(News Senior Sports Columnist Jerry Sullivan is profiling U.S. athletes leading up to the Olympic Winter Games in Sochi, which begin Feb. 7)
Davis and White, the reigning world and national ice dancing champions, are the United States' best hope for a gold medal in figure skating. A dance team since their childhood days, they have won their last 11 competitions and are unbeaten in the last 22 months. They have won six straight U.S. titles and won Olympic silver in 2010. In 2011, they became the first American ice dancers to win the world title.
They're the favorites, but should get a good test from Canada's Tessa Virtue and Scott Moir, the defending gold medalists. Virtue and Moir are rivals and good friends of the Americans. They share the same Detroit training facility and Russian-born coach. Virtue and Moir won silver at last year's worlds. The battle between the world's top two teams should be one of the highlights of the Games.

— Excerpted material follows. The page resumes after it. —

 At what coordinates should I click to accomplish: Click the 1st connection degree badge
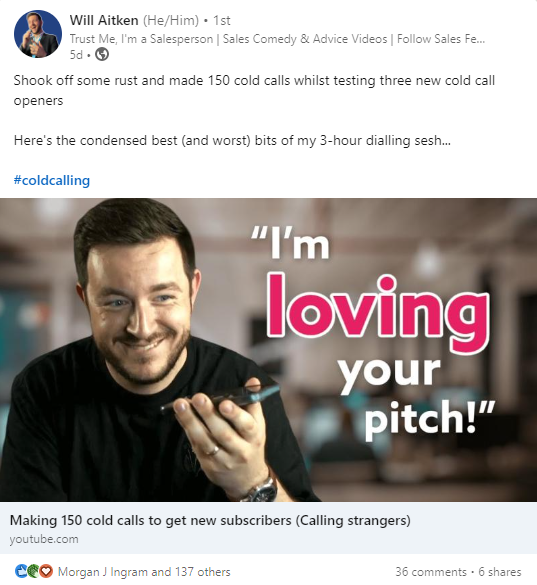[x=222, y=20]
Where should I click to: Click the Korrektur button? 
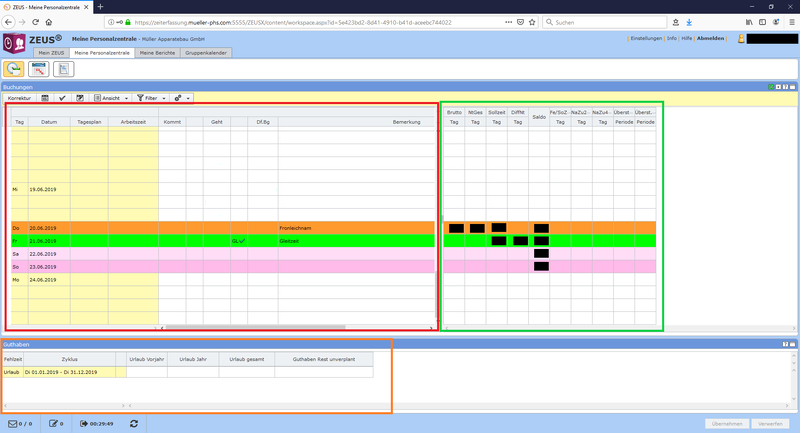(x=19, y=98)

Davis and White, who are both 27, grew up 10 minutes apart in Royal Oak, Mich. Davis began skating at age 5 and took up ice dancing at 8. White, who played hockey as a boy, took up ice dancing to help his skating and reluctantly became her dance partner 15 years ago. She suffered from dyslexia and played the flute. He had asthma and played violin. Both are juniors at the University of Michigan.

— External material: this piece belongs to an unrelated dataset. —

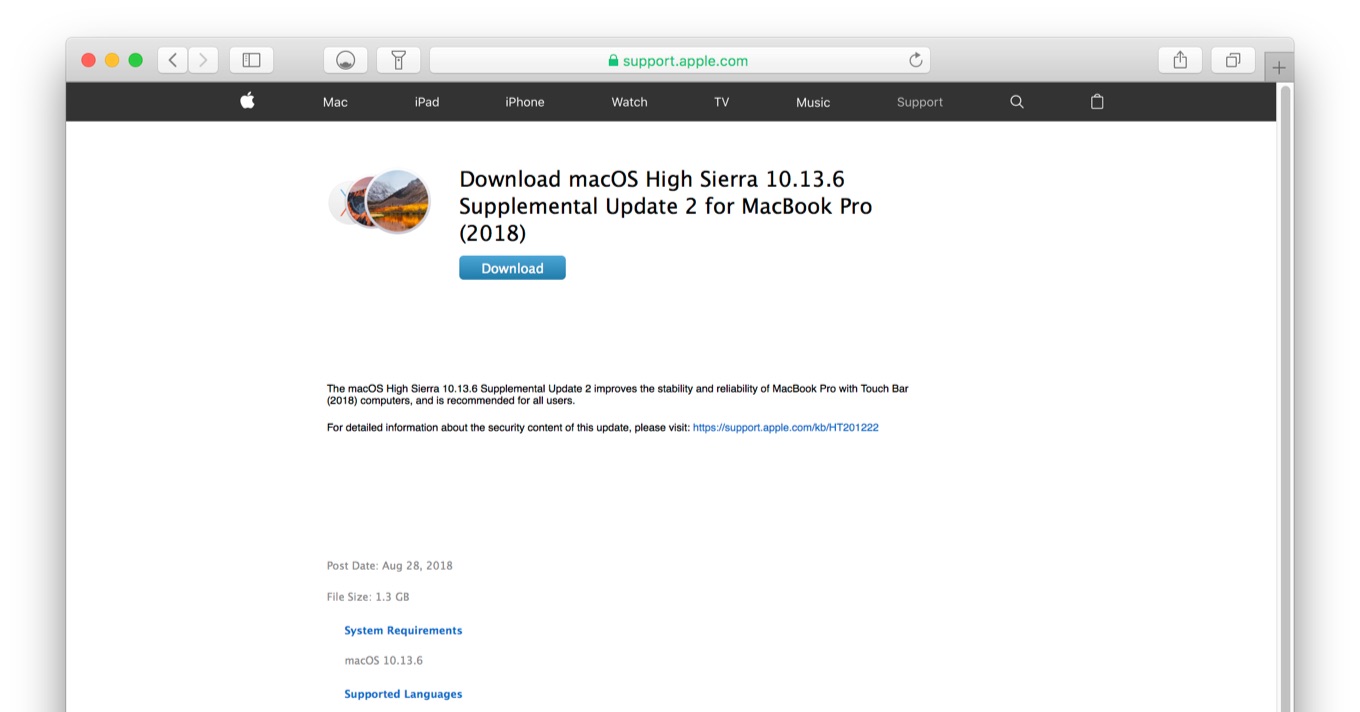The image size is (1360, 712).
Task: Click the flashlight-shaped extension icon
Action: [x=398, y=60]
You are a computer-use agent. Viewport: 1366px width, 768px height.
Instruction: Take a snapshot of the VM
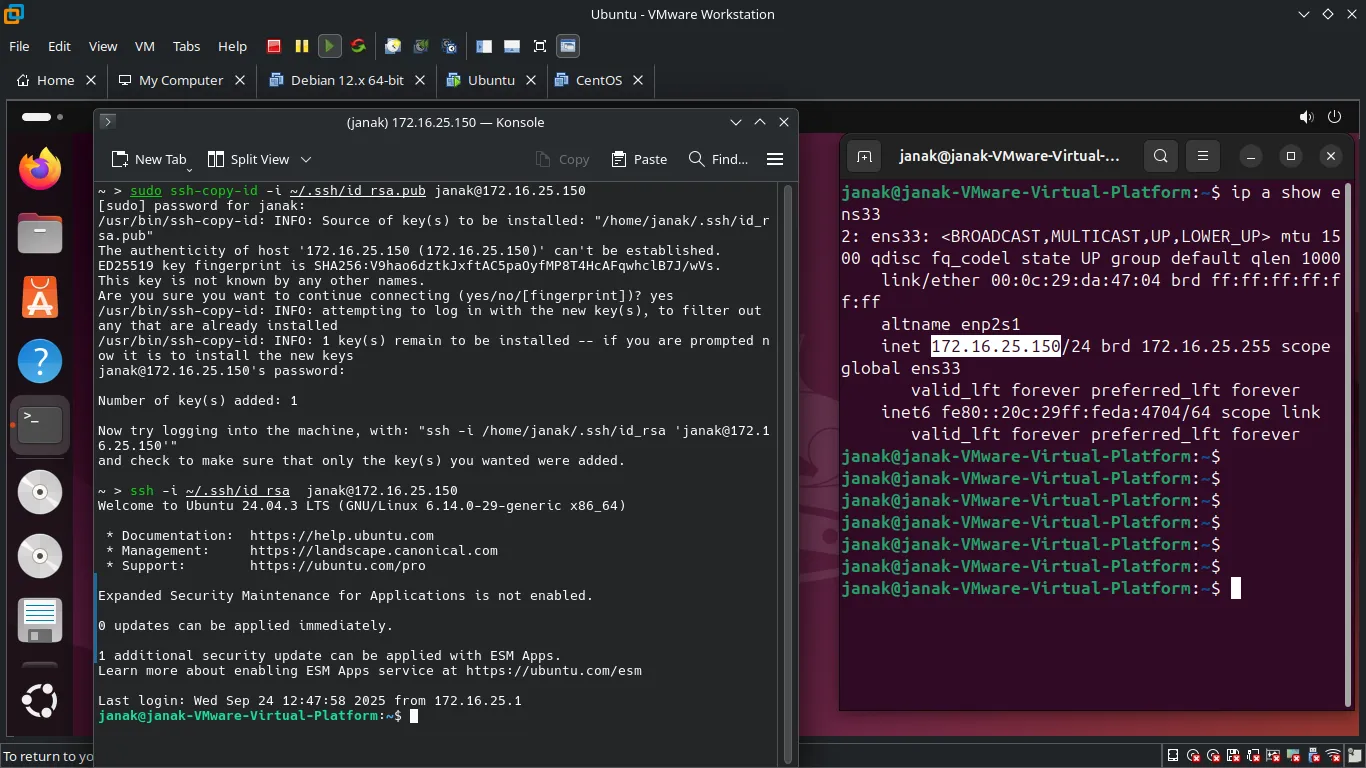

Known for their speed, dazzling lifts and intricate choreography, Davis and White are the world record-holders for the short, free and combined programs. They're the longest-standing American ice dance team ever. Their Olympic free skate, which will be on Feb. 17, will be to "Scheherazade," by Russian composer Rimsky-Korsakov.
"Having our sixth title and being able to go to these Olympic Games next to our friends and training mates, we really are blessed," White said. "Obviously, we're going into these Games with very high expectations. We've had a lot of great momentum over the last four years since the 2010 Olympics, and we think we've put ourselves in a great position to bring home a gold medal."